■ WHAT YOU HAVE TO DO ■
From the first line of the records down to the one that holds "You are a computer-use agent. The", transcribe each line exactly and add nothing.

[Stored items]
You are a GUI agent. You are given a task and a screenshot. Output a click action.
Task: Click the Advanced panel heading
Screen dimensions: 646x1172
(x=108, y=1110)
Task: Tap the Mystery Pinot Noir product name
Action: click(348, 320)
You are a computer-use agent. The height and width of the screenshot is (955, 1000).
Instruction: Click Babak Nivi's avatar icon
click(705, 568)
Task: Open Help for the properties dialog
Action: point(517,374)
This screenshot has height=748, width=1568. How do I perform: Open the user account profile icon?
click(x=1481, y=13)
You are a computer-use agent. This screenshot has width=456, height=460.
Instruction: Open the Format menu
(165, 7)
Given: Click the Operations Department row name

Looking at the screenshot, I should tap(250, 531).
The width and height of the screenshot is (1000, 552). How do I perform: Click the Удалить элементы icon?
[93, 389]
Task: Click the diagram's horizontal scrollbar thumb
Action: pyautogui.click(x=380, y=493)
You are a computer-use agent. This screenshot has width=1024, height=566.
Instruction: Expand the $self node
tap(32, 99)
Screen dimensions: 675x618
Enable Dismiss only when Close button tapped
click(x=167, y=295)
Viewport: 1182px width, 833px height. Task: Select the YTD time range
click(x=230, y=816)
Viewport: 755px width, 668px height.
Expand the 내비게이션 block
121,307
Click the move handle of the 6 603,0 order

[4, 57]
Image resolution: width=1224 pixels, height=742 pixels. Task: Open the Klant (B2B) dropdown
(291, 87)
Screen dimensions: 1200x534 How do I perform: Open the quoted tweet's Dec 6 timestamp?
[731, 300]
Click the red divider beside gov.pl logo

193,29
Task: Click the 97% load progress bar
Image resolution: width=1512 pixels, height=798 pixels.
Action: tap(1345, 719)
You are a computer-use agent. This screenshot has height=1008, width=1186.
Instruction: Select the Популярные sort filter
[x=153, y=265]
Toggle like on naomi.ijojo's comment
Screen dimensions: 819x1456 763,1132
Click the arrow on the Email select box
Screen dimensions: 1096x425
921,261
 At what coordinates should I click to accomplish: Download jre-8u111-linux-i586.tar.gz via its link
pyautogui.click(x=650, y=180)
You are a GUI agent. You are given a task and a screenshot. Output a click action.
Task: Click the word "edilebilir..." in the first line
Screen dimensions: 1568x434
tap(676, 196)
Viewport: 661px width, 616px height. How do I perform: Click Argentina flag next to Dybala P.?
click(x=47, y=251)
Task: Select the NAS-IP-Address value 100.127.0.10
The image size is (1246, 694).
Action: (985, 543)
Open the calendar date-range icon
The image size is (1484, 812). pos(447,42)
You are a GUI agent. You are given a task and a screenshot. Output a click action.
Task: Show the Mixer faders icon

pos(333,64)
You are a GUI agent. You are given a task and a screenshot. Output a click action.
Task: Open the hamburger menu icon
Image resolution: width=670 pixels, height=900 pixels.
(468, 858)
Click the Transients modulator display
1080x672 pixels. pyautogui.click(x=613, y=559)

■ EXERCISE RESULT ■
You are a GUI agent. You are given a task and a screenshot. Output a click action.
Task: Click the Advanced panel heading
Screen dimensions: 646x1172
(x=108, y=1110)
Task: Tap the Mystery Pinot Noir product name
Action: click(348, 320)
You are a computer-use agent. The height and width of the screenshot is (955, 1000).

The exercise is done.